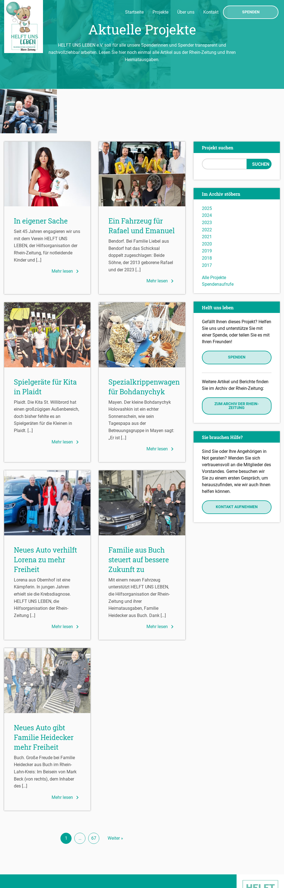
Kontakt (211, 12)
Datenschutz (18, 868)
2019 (207, 206)
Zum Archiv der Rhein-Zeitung (236, 361)
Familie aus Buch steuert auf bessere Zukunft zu (138, 515)
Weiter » (115, 793)
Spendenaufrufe (218, 239)
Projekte (160, 12)
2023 (207, 178)
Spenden (251, 12)
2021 (207, 192)
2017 (207, 221)
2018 (207, 213)
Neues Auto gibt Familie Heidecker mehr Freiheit (43, 693)
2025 (207, 164)
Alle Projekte (214, 233)
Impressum (16, 860)
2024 (207, 171)
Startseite (134, 12)
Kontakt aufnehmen (237, 462)
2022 (207, 185)
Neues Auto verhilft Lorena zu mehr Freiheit (45, 515)
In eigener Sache (41, 176)
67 (93, 793)
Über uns (185, 12)
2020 (207, 199)
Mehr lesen (66, 227)
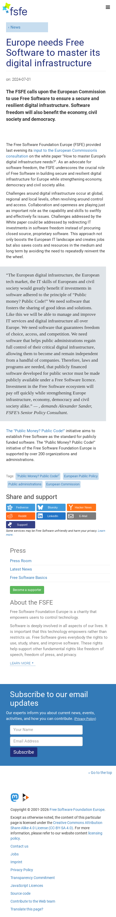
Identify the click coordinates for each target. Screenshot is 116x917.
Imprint (16, 862)
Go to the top (101, 773)
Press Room (20, 560)
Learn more (20, 663)
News (15, 27)
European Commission (63, 484)
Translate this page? (26, 909)
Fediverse (22, 507)
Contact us (19, 846)
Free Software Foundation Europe (77, 809)
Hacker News (83, 507)
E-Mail (83, 516)
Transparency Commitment (32, 878)
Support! (22, 524)
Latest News (21, 569)
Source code (20, 893)
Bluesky (53, 507)
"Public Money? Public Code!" (38, 476)
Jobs (14, 854)
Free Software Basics (28, 577)
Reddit (22, 516)
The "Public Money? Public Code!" (35, 430)
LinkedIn (53, 516)
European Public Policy (81, 476)
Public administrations (24, 484)
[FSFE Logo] (15, 9)
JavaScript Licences (26, 885)
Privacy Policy (21, 870)
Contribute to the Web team (32, 901)
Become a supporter (27, 590)
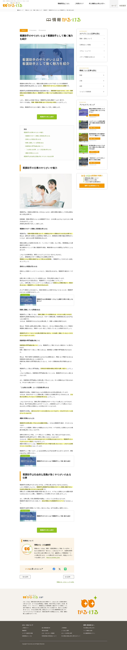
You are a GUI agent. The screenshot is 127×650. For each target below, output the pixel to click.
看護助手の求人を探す (47, 117)
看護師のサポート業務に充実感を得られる (37, 136)
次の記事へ (69, 577)
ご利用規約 (64, 627)
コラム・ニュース (85, 51)
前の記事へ (25, 577)
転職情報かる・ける (27, 636)
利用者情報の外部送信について (49, 636)
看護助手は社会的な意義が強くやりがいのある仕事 (39, 156)
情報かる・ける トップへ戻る (65, 582)
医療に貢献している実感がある (34, 142)
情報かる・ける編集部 (42, 545)
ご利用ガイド (25, 627)
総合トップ (20, 10)
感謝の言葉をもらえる (31, 153)
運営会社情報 (45, 630)
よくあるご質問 (65, 630)
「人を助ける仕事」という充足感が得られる (38, 149)
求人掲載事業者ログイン (89, 633)
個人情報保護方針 (46, 627)
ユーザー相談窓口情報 (27, 633)
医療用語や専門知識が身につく (34, 146)
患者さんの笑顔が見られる (33, 139)
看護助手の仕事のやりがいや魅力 (33, 132)
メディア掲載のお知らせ (87, 57)
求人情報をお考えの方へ (89, 627)
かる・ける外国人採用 (66, 633)
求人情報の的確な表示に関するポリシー (70, 636)
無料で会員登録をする (92, 185)
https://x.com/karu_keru (53, 557)
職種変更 (24, 630)
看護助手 (24, 30)
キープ (113, 6)
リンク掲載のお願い (88, 630)
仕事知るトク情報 (85, 45)
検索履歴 (122, 6)
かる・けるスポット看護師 (48, 633)
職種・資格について (86, 38)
____________________
» **Problem to solve**: Recast all of the records above as a two-column CSV headed instruction and coordinates, with one row for each record. Place each record's text and its answer in separate quoted fields, replace any line breaks with spaces, and omit the pictures.

» **Task answer**:
instruction,coordinates
"Kontakt","(211, 12)"
"Datenschutz","(18, 868)"
"2019","(207, 206)"
"Zum Archiv der Rhein-Zeitung","(236, 361)"
"Familie aus Buch steuert auf bessere Zukunft zu","(138, 515)"
"Weiter »","(115, 793)"
"Spendenaufrufe","(218, 239)"
"Projekte","(160, 12)"
"2023","(207, 178)"
"Spenden","(251, 12)"
"2021","(207, 192)"
"2017","(207, 221)"
"2018","(207, 213)"
"Neues Auto gibt Familie Heidecker mehr Freiheit","(43, 693)"
"2025","(207, 164)"
"Alle Projekte","(214, 233)"
"Impressum","(16, 860)"
"2024","(207, 171)"
"Startseite","(134, 12)"
"Kontakt aufnehmen","(237, 462)"
"2022","(207, 185)"
"Neues Auto verhilft Lorena zu mehr Freiheit","(45, 515)"
"In eigener Sache","(41, 176)"
"67","(93, 793)"
"Über uns","(185, 12)"
"2020","(207, 199)"
"Mehr lesen","(66, 227)"
"Identify the click coordinates for each target. Screenshot is 116x917. Imprint","(16, 862)"
"Go to the top","(101, 773)"
"Press Room","(20, 560)"
"Learn more","(20, 663)"
"News","(15, 27)"
"European Commission","(63, 484)"
"Translate this page?","(26, 909)"
"Fediverse","(22, 507)"
"Contact us","(19, 846)"
"Free Software Foundation Europe","(77, 809)"
"Hacker News","(83, 507)"
"E-Mail","(83, 516)"
"Transparency Commitment","(32, 878)"
"Support!","(22, 524)"
"Latest News","(21, 569)"
"Source code","(20, 893)"
"Bluesky","(53, 507)"
"""Public Money? Public Code!""","(38, 476)"
"Jobs","(14, 854)"
"Free Software Basics","(28, 577)"
"Reddit","(22, 516)"
"The ""Public Money? Public Code!""","(35, 430)"
"LinkedIn","(53, 516)"
"European Public Policy","(81, 476)"
"Public administrations","(24, 484)"
"[FSFE Logo]","(15, 9)"
"JavaScript Licences","(26, 885)"
"Privacy Policy","(21, 870)"
"Contribute to the Web team","(32, 901)"
"Become a supporter","(27, 590)"
"You are a GUI agent. The screenshot is 127×650. For each target below, output the pixel to click. 看護助手の求人を探す","(47, 117)"
"看護師のサポート業務に充実感を得られる","(37, 136)"
"次の記事へ","(69, 577)"
"ご利用規約","(64, 627)"
"コラム・ニュース","(85, 51)"
"前の記事へ","(25, 577)"
"転職情報かる・ける","(27, 636)"
"利用者情報の外部送信について","(49, 636)"
"看護助手は社会的な意義が強くやりがいのある仕事","(39, 156)"
"情報かる・ける トップへ戻る","(65, 582)"
"医療に貢献している実感がある","(34, 142)"
"情報かる・ける編集部","(42, 545)"
"ご利用ガイド","(25, 627)"
"総合トップ","(20, 10)"
"感謝の言葉をもらえる","(31, 153)"
"運営会社情報","(45, 630)"
"よくあるご質問","(65, 630)"
"「人を助ける仕事」という充足感が得られる","(38, 149)"
"求人掲載事業者ログイン","(89, 633)"
"個人情報保護方針","(46, 627)"
"ユーザー相談窓口情報","(27, 633)"
"医療用語や専門知識が身につく","(34, 146)"
"患者さんの笑顔が見られる","(33, 139)"
"看護助手の仕事のやりがいや魅力","(33, 132)"
"メディア掲載のお知らせ","(87, 57)"
"求人情報をお考えの方へ","(89, 627)"
"かる・ける外国人採用","(66, 633)"
"求人情報の的確な表示に関するポリシー","(70, 636)"
"無料で会員登録をする","(92, 185)"
"https://x.com/karu_keru","(53, 557)"
"職種変更","(24, 630)"
"看護助手","(24, 30)"
"キープ","(113, 6)"
"リンク掲載のお願い","(88, 630)"
"仕事知るトク情報","(85, 45)"
"検索履歴","(122, 6)"
"かる・けるスポット看護師","(48, 633)"
"職種・資格について","(86, 38)"